Although defendant contends that the new evidence does not support a finding that plaintiff had any of the impairments for a consecutive twelve month period, the record reveals that plaintiff has suffered from nephrolithiasis since 1987 and has been complaining of back pain since at least 2006. Although surgery in 2005 removed 75% of plaintiff's kidney stones, the August 2007 consultative examination noted that x-rays still showed kidney stones, plaintiff was taking the prescription pain killer, Vicodin, and an antibiotic for this condition, and in August and December 2007, the consultative examiner found that plaintiff would have intermittent symptoms relating to his kidney stones.
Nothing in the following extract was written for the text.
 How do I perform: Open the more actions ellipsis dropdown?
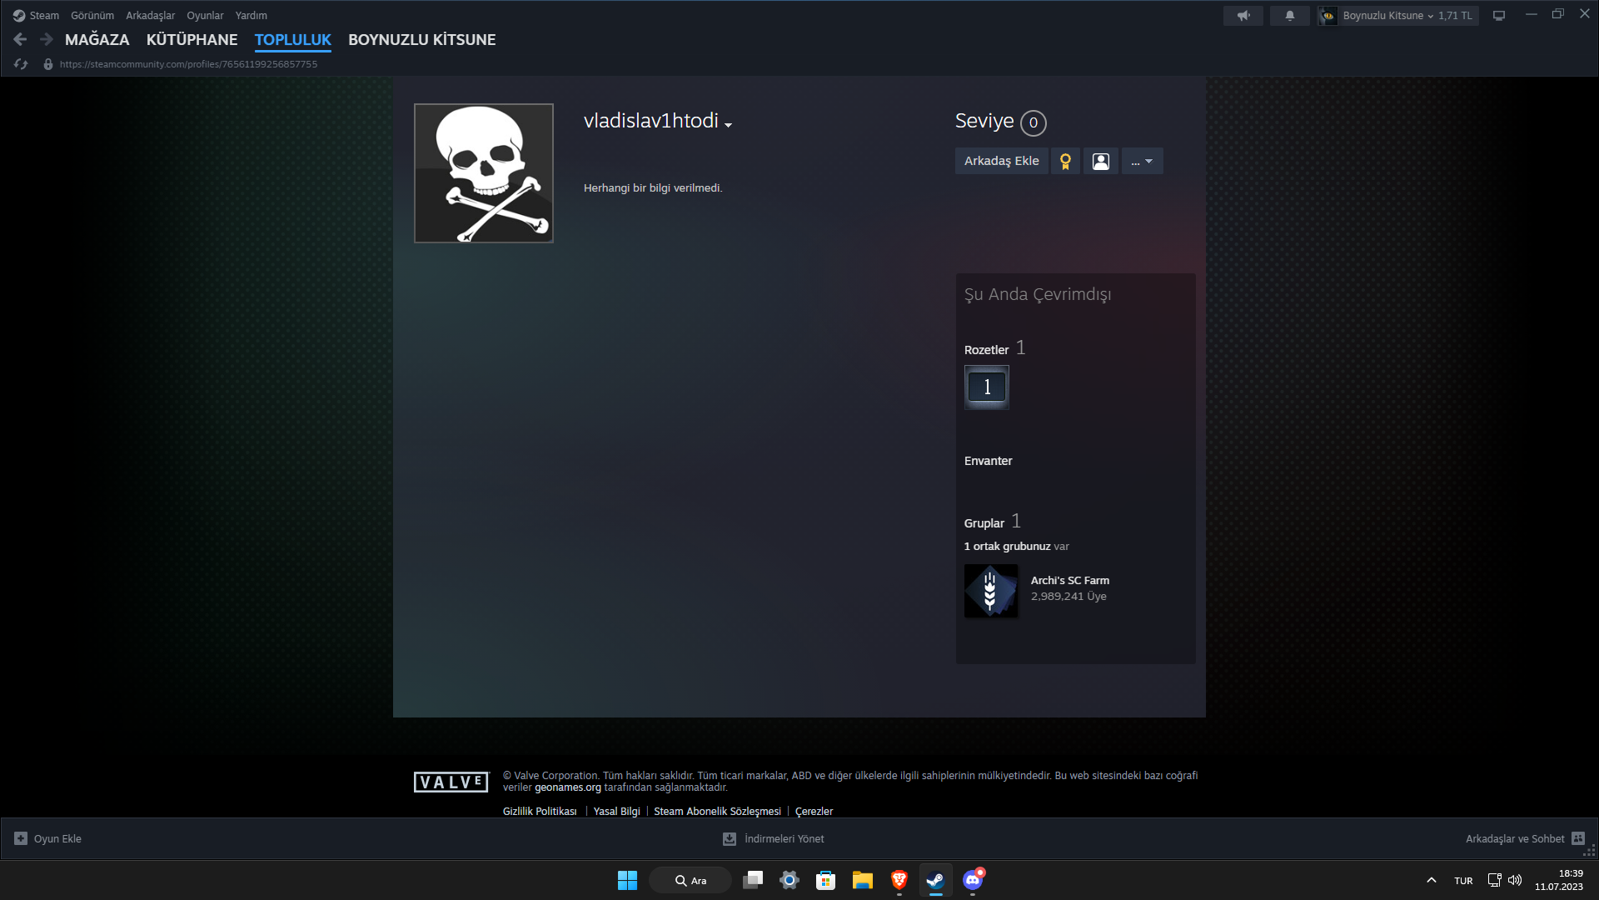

Additionally, with regard to plaintiff's back pain, the ALJ noted that plaintiff underwent physical therapy in 2006 for back pain, his treating physicians noted plaintiff's back pain and opined that plaintiff likely suffered from degenerative disk disease, new x-rays showed moderate degenerative disease, and the new electrodiagnostic study showed lumbar radiculopathy. As plaintiff argues, all of this at least raises "ambiguity about severity" and justifies remand for consideration of the new evidence.
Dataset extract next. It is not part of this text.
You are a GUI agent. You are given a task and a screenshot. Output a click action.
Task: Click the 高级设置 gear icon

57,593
Here, because the ALJ's rejection of plaintiff's treating physicians' opinions was based on a perceived lack of objective evidence, and plaintiff presented such evidence to the Appeals Council, the rejection of those opinions at the step two stage cannot be said to be supported by substantial evidence. The new evidence was not before the ALJ, and accordingly, the undersigned will remand this action so that the ALJ can consider the new evidence in conjunction with the treating physicians' opinions in evaluating whether plaintiff's impairments are severe within the meaning of 20 C.F.R. § 404.1520(c). Harman v. Apfel, 211 F.3d 1172, 1180 (9th Cir. 2000) ("While we properly may consider the additional evidence presented to the Appeals Council in determining whether the Commissioner's denial of benefits is supported by substantial evidence, it is another matter to hold on the basis of evidence that the ALJ has had no opportunity to evaluate that Appellant is entitled to benefits as a matter of law. The appropriate remedy in this situation is to remand this case to the ALJ; the ALJ may then consider, the Commissioner then may seek to rebut and the VE then may answer questions with respect to the additional evidence.").*fn2


For the reasons stated above, the court finds that the ALJ's decision is not supported by

substantial evidence in the record. Therefore, IT IS ORDERED that:

1. Plaintiff's motion for remand is granted.

2. The Commissioner's cross-motion for summary judgment is denied.

3. This action is remanded to the Social Security Administration for further proceedings, pursuant to sentence four of 42 U.S.C. § 405(g).

4. The Clerk is directed to enter judgment for plaintiff.